Scenario 4: Your 9G already expired
File as soon as possible. If within 59 days from expiration, BI rules still recognize a possible downgrade route, but you may be treated as overstaying and charged update fees. If more than 59 days, expect additional fees, penalties, and possible sanctions depending on the facts. (Supreme Court E-Library)
Scenario 5: You are already outside the Philippines
If you are abroad, BI Memorandum Order No. RADJR-12-007 treats the process as cancellation rather than in-country downgrading. (Supreme Court E-Library) Your former employer may still need to close out company-side obligations, and you may need proof of cancellation for future Philippine visa applications.
Frequently Asked Questions
Do I need to exit the Philippines to downgrade my 9G visa?
No. A 9G downgrade is normally an in-country BI process. BI’s own procedure for downgrading involves filing requirements, payment, approval, passport implementation, and claiming the passport with the downgraded visa stamp. (Bureau of Immigration Philippines)
Does my 9G automatically become a tourist visa after I resign?
No. BI rules state that there is no automatic cancellation and downgrading of visas, except in limited situations. A formal downgrade request is usually required. (Supreme Court E-Library)
How many days can I stay after my 9G is downgraded?
If the downgrade is approved before your visa expires, BI rules allow a 59-day temporary visitor/tourist period from the approval of the downgrade. Extensions may be possible, subject to ordinary tourist visa restrictions. (Supreme Court E-Library)
Can I work during the 59-day period after downgrade?
No. The 59-day period is for winding up affairs, not for continuing employment. After downgrade, you are under temporary visitor/tourist status.
What if my 9G expired before I filed the downgrade?
If filed within 59 days after expiration, BI rules treat you as overstaying but still recognize a process to update your stay. If filed after more than 59 days, additional fees, penalties, and sanctions may apply. (Supreme Court E-Library)
Can my employer file the 9G downgrade for me?
Yes, the employer or an authorized representative often assists, especially because the 9G was employer-sponsored. If filed through a representative, BI requires either BI accreditation identification or a Special Power of Attorney for each applicant.
Do my dependents need to downgrade too?
Usually, yes. Dependents under a 9G are tied to the principal visa holder’s status. Their passports, ACR I-Cards, and visa records should be handled consistently with the principal’s downgrade.
Do I need an ECC after downgrading?
Possibly. BI lists holders of expired or downgraded immigrant or non-immigrant visas among those covered by ECC-A, and valid immigrant or non-immigrant visa holders with ACR I-Cards leaving temporarily under ECC-B. (Bureau of Immigration Philippines)

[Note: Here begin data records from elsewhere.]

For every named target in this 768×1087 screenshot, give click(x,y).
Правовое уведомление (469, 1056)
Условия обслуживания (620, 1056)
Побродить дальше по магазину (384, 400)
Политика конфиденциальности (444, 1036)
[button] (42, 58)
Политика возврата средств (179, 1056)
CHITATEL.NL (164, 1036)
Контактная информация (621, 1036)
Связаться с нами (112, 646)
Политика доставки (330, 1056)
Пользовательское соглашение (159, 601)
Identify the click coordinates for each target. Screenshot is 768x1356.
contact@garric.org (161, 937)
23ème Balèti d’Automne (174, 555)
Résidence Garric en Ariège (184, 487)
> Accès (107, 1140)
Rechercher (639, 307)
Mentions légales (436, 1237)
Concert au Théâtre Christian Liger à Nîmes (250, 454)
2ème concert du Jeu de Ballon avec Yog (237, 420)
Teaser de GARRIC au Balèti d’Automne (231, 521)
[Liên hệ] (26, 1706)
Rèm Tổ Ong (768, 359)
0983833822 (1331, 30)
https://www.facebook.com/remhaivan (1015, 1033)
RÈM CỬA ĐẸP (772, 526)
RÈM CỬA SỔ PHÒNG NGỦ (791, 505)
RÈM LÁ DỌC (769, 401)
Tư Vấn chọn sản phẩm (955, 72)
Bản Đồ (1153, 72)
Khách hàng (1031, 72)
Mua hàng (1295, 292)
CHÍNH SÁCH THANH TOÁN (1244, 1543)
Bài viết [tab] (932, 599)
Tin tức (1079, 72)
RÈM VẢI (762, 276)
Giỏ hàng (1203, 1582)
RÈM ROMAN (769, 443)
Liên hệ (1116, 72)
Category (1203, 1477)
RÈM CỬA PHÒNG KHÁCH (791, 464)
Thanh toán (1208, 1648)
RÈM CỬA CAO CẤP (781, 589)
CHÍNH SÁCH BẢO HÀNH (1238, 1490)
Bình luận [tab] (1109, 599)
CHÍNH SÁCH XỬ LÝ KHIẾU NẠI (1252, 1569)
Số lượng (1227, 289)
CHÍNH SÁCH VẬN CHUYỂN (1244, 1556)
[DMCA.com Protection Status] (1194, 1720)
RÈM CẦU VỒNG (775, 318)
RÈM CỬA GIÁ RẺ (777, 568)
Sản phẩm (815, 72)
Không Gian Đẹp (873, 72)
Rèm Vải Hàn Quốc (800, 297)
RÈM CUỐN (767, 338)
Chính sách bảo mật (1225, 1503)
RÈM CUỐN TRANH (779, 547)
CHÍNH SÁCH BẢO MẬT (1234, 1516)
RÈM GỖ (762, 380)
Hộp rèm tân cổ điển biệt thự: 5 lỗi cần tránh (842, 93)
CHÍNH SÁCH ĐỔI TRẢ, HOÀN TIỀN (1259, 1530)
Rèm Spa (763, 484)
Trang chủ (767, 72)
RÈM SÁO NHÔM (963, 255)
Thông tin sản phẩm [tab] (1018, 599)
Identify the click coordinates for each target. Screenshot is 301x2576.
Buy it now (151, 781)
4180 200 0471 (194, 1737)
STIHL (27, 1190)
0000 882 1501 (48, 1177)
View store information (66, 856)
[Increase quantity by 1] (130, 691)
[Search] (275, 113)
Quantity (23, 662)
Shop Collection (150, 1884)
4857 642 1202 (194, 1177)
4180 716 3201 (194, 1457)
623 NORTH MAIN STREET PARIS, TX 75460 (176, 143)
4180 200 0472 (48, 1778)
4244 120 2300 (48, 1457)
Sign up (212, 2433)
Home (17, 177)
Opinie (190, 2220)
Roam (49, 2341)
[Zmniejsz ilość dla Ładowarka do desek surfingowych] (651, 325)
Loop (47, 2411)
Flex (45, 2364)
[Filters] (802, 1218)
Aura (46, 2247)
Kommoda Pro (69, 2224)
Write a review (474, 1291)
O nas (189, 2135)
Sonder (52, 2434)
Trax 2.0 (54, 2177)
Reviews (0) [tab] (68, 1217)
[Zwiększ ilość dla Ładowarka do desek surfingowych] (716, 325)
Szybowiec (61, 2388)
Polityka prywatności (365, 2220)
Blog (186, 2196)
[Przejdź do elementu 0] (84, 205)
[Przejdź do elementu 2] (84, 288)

Can I apply for a new 9G after downgrading?
Yes, if you have a qualified Philippine employer willing to petition for you and you meet the requirements. The new employer generally needs to process the proper work authorization and visa petition.
Can I just leave and return as a tourist?
It depends on your nationality, records, and whether your prior 9G status was properly closed. Leaving without addressing downgrade, cancellation, ACR I-Card, ECC, or overstay issues can create complications on future entry or visa applications.
Key Takeaways
- You usually do not need to leave the Philippines to downgrade a 9G visa.
- A 9G downgrade is normally filed inside the Philippines with the Bureau of Immigration.
- Downgrading converts the 9G work visa to temporary visitor/tourist status.
- If filed before expiration, BI rules generally allow a 59-day temporary visitor period after approval.
- There is no automatic downgrade just because you resigned, were terminated, or left the country.
- After downgrade, you cannot continue working unless you obtain proper work authorization.
- Dependents under the principal 9G should be processed consistently.
- Before departure, check whether you need ECC-A or ECC-B based on your status.
- Late filing can trigger overstay treatment, update fees, penalties, and possible immigration complications.